Our findings indicate that higher stage PUs were not directly associated with greater mortality risk. This somewhat counterintuitive result may reflect the reality that patients with the most severe underlying illnesses often do not survive long enough to develop advanced-stage ulcers. Another interpretation is that hospitals consistently coding higher stage ulcers may also be those with greater clinical vigilance and more robust prevention practices, which can lessen their impact on mortality. At the same time, it should be acknowledged that our study did not account for comorbidities or procedures that may contribute to ulcer development and severity. Exploring these relationships would offer a more nuanced understanding of which patient groups are most vulnerable. Still, recognizing certain combinations of ulcer anatomical site and stage as “red flags” for risk has practical value, as such awareness can help clinicians prevent avoidable harm.
When examining hospital LOS, we found that severe and multi-site ulcers are linked with longer admissions. Yet, this association may be circular: patients with prolonged hospitalizations are at higher risk of developing serious ulcers, and once ulcers appear, they tend to further extend recovery time. This feedback loop shows the importance of timely preventive strategies, consistent documentation, and early intervention.
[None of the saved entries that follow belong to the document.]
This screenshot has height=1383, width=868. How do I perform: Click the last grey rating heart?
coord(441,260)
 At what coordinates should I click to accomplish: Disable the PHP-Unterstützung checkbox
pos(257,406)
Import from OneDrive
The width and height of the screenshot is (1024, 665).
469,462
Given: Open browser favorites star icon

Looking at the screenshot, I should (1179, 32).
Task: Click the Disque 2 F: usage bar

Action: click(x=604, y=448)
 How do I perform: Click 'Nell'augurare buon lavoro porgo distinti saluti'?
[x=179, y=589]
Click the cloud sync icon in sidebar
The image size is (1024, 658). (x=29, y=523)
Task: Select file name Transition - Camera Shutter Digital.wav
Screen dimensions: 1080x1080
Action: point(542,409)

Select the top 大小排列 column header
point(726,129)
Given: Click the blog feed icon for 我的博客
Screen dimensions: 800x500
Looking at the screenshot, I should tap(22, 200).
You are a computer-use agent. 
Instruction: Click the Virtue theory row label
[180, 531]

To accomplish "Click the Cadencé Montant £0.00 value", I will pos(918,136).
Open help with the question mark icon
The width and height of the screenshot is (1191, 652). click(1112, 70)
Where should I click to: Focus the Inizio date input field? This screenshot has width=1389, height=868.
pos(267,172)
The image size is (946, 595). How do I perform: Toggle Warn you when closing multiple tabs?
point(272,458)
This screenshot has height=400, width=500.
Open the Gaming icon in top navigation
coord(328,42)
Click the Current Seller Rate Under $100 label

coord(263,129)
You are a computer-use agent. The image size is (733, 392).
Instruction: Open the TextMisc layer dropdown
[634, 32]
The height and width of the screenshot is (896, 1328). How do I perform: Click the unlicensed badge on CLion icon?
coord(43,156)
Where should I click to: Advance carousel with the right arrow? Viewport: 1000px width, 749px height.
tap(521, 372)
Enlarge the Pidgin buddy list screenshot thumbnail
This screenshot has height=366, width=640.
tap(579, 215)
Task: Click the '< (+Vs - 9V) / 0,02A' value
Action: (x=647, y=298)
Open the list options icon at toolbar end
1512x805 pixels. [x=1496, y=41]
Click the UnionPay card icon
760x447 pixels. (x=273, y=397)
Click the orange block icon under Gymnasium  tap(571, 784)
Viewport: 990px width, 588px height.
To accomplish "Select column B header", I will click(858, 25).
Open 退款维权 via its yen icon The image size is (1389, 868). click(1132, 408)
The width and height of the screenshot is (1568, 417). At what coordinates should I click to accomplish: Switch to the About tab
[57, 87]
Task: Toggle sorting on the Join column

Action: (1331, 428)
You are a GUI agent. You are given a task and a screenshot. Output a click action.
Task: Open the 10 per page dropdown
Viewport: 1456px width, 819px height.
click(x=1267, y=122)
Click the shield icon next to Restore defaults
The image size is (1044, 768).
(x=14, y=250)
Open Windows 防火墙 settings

Equally important, our findings reinforce that PUs themselves are strongly associated with extended hospital stays and, in some cases, increased inpatient mortality, regardless of primary Dx. Patients with multiple or advanced ulcers experienced markedly prolonged admissions, underscoring the dual role of PUs as both a cause and a consequence of longer hospitalizations. Certain ulcer sites, such as sacral, hip, and head, were independent predictors of poor outcomes, suggesting that anatomical site conveys additional risk beyond stage alone.